**练习任务 1**
请一字不差地摘录下方语音信号处理文本中从“但是,发明人意识到现有的自然”一直到“根据所述目标识别类型,对所述待处理语音信号进行过滤,得到目标语音信号。”的全部文字。
**练习任务 2**
续写下方关于语音信号处理方法的文本，从它的最后一句之后接着往下写。

**给定文本**
━━━━

但是,发明人意识到现有的自然语言理解处理方式中,对于一些短语音,极少或者没有其相关的文本信息,因此,无法有效地判断说话人的情绪和表达内容,从而,导致了对有效短语音的识别准确性较低。
发明内容
本申请提供一种语音信号的处理方法、装置、设备及存储介质,用于提高对有效短语音的识别准确性。
本申请第一方面提供了一种语音信号的处理方法,包括:
获取待处理语音信号,对所述待处理语音信号进行短语音片段识别,得到目标短语音片段,并对所述目标短语音片段进行帧音频特征提取,得到目标音频特征;
将所述目标短语音片段与预置短语音片段依次进行匹配和分类标签提取,得到目标分类标签,所述目标分类标签包括疑问语气、正常陈述语气和/或虚警噪声;
通过预置的目标神经网络模型和所述目标分类标签,对所述目标音频特征进行分类,得到初始识别类型,以及所述初始识别类型对应的目标置信度;
判断所述目标置信度是否大于预设阈值,若所述目标置信度大于所述预设阈值,则将所述初始识别类型确定为目标识别类型;
根据所述目标识别类型,对所述待处理语音信号进行过滤,得到目标语音信号。

━━━━

文本与元素指向记录:
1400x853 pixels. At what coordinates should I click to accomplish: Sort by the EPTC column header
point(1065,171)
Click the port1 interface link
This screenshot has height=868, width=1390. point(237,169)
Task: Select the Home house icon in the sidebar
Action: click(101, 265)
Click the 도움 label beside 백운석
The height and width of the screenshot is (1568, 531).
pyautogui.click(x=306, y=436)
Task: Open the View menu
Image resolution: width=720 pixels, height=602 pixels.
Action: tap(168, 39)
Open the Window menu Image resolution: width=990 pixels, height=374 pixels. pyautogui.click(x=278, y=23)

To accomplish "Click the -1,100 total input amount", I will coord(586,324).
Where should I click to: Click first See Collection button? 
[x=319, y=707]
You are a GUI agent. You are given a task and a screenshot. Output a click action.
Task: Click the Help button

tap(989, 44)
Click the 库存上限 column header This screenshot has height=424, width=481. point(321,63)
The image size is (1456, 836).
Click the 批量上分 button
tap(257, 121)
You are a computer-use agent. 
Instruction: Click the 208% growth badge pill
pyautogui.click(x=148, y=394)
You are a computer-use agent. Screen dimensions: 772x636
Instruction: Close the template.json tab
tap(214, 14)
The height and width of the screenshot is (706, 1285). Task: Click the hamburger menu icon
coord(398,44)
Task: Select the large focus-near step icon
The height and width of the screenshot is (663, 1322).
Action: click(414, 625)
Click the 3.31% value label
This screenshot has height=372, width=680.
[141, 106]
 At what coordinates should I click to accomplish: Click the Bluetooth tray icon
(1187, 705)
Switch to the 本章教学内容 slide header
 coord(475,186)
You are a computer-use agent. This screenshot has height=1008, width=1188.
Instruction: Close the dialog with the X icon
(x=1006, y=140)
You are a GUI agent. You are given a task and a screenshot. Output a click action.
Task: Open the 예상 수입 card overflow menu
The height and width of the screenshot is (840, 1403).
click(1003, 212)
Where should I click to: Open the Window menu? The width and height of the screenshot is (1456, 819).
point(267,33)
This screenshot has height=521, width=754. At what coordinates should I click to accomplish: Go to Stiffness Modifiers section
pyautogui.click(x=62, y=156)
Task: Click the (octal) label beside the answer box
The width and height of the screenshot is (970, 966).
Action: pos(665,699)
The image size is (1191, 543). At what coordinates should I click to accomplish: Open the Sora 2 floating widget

━━━━

**任务答案 1**
但是,发明人意识到现有的自然语言理解处理方式中,对于一些短语音,极少或者没有其相关的文本信息,因此,无法有效地判断说话人的情绪和表达内容,从而,导致了对有效短语音的识别准确性较低。
发明内容
本申请提供一种语音信号的处理方法、装置、设备及存储介质,用于提高对有效短语音的识别准确性。
本申请第一方面提供了一种语音信号的处理方法,包括:
获取待处理语音信号,对所述待处理语音信号进行短语音片段识别,得到目标短语音片段,并对所述目标短语音片段进行帧音频特征提取,得到目标音频特征;
将所述目标短语音片段与预置短语音片段依次进行匹配和分类标签提取,得到目标分类标签,所述目标分类标签包括疑问语气、正常陈述语气和/或虚警噪声;
通过预置的目标神经网络模型和所述目标分类标签,对所述目标音频特征进行分类,得到初始识别类型,以及所述初始识别类型对应的目标置信度;
判断所述目标置信度是否大于预设阈值,若所述目标置信度大于所述预设阈值,则将所述初始识别类型确定为目标识别类型;
根据所述目标识别类型,对所述待处理语音信号进行过滤,得到目标语音信号。

**任务答案 2**
本申请第二方面提供了一种语音信号的处理设备,包括存储器、处理器及存储在所述存储器上并可在所述处理器上运行的计算机可读指令,所述处理器执行所述计算机可读指令时实现如下步骤:
获取待处理语音信号,对所述待处理语音信号进行短语音片段识别,得到目标短语音片段,并对所述目标短语音片段进行帧音频特征提取,得到目标音频特征;
将所述目标短语音片段与预置短语音片段依次进行匹配和分类标签提取,得到目标分类标签,所述目标分类标签包括疑问语气、正常陈述语气和/或虚警噪声;
通过预置的目标神经网络模型和所述目标分类标签,对所述目标音频特征进行分类,得到初始识别类型,以及所述初始识别类型对应的目标置信度;
判断所述目标置信度是否大于预设阈值,若所述目标置信度大于所述预设阈值,则将所述初始识别类型确定为目标识别类型;
根据所述目标识别类型,对所述待处理语音信号进行过滤,得到目标语音信号。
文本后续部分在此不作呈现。